La parola «anoressia» non si pronuncia mai, è controllo, una gabbia del rito, la negazione di ogni istante di piacere, anche l’acqua calda nella doccia, la sessualità, le carezze, l’aria che si respira, un modo per sfuggire i sentimenti. Nessun dolore. O troppo. Raposa, che significa Volpe, è un po’ come si pensa la protagonista in questo strano duetto, soffocato in un monologo, relazione che non pone domande.

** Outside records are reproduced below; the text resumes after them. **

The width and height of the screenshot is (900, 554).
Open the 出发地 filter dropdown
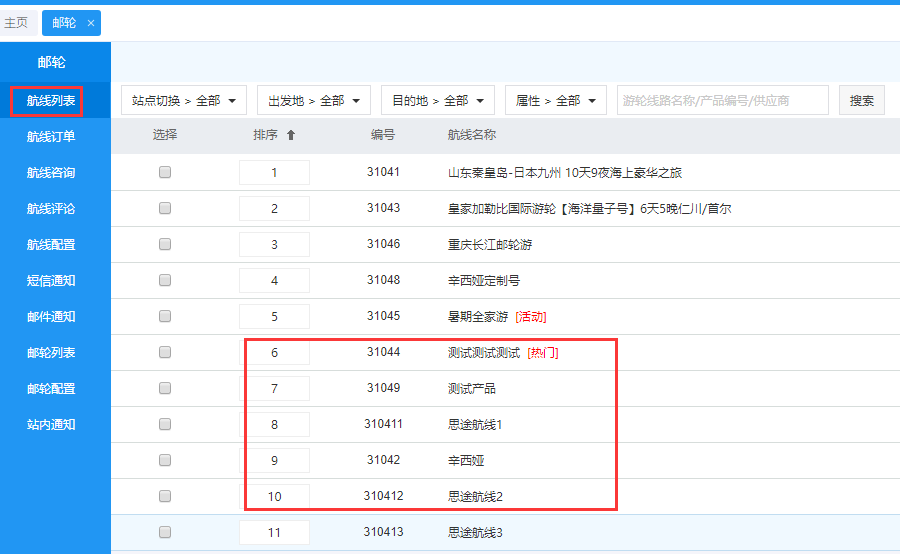click(313, 101)
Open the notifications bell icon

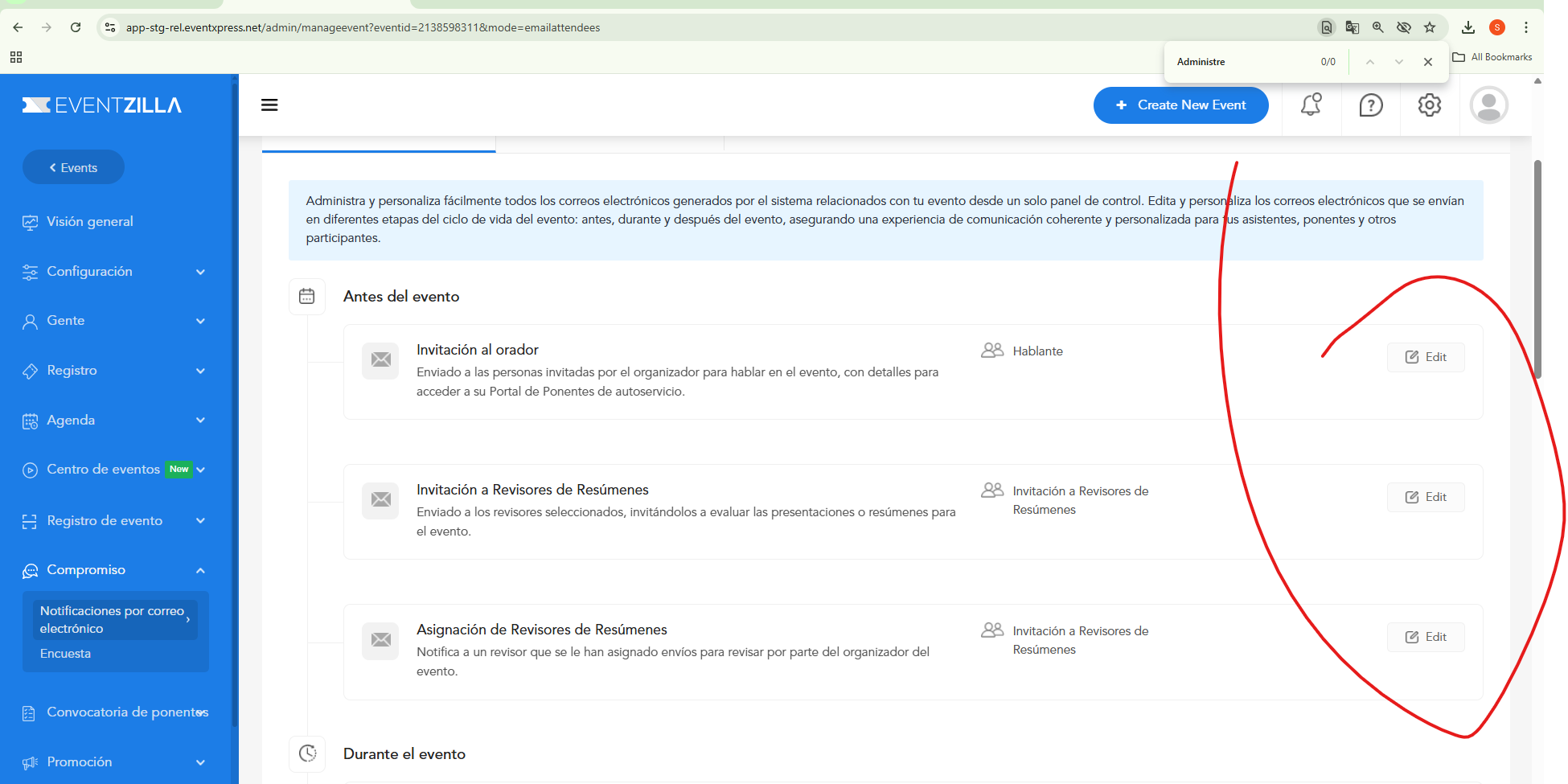coord(1311,105)
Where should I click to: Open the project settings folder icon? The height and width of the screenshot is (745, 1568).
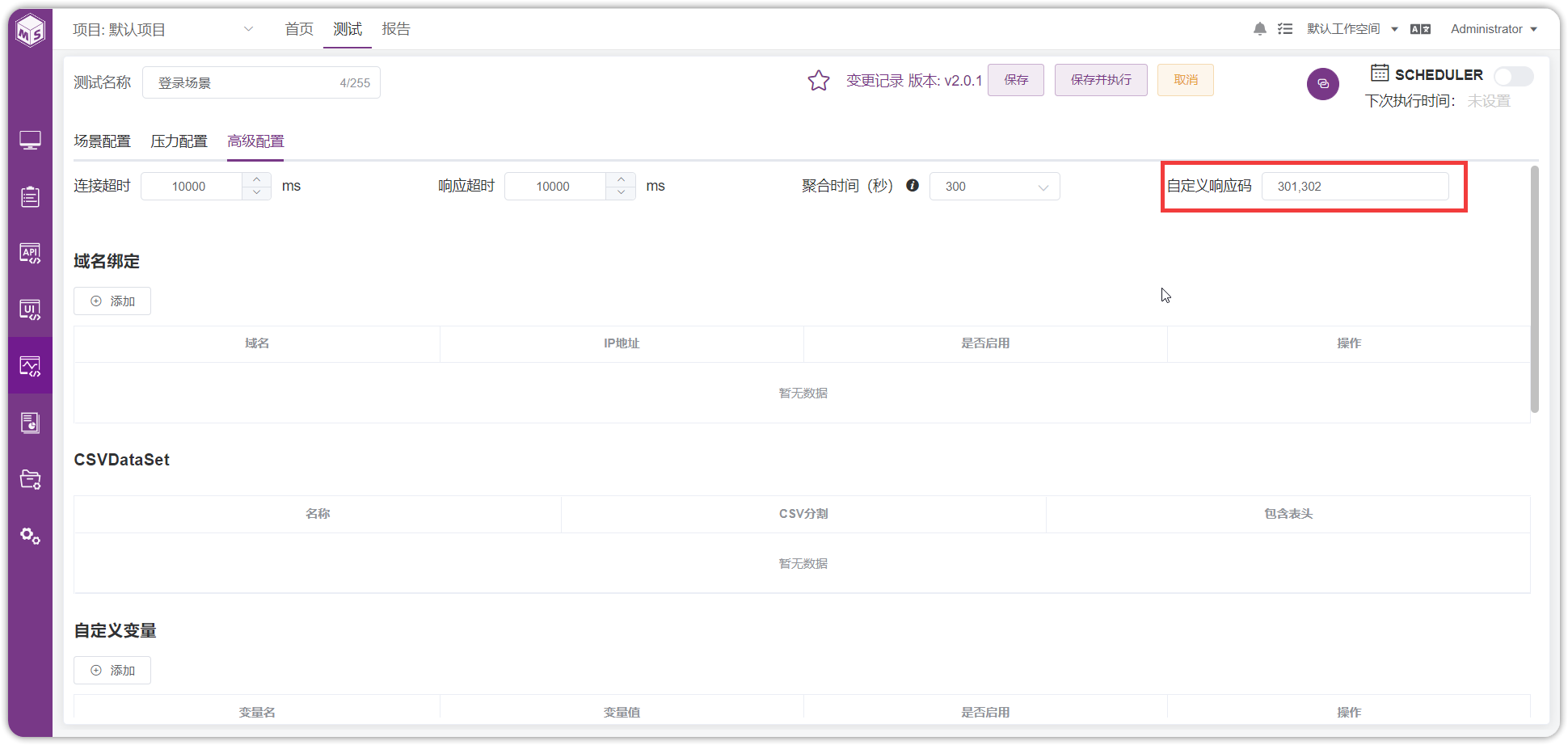(31, 479)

UNA BALENA è invece la visione che ritorna nei sogni della figlia di Andrew Kotting, Eden, malata di sindrome di Joubert. Cosa vedi, dove sei chiede la voce di una donna, forse la madre, alla ragazza mentre dorme. Inizia da qui un viaggio nel fantastico, un po’ come in altri film del regista inglese, che ruota intorno a Eden, figura sempre presente nei film del regista inglese, stavolta protagonista di questa immersione in un universo onirico e fantastico sfuggente, nel quale si accavallano mitologie che sono forme cinematografiche; sperimentazioni, frammenti di cinema, bambini che giocano mascherati in un eterno giardino di fiaba. Nel viaggio lo stesso Kotting incontra Ia Sinclair, con la sua scatola di ossa di balena che racchiude un mistero… The Whalebone Box, il titolo del film, arriva dunque in Scozia, sulle isole Harris, le cui spiagge sono all’origine di quell’enigma. E al tempo stesso nelle visioni di Eden, un altro enigma, quello di una coscienza impenetrabile, al cui flusso le immagini del regista provano a accordarsi. Ma non è quello di reinventare mondi il senso del cinema?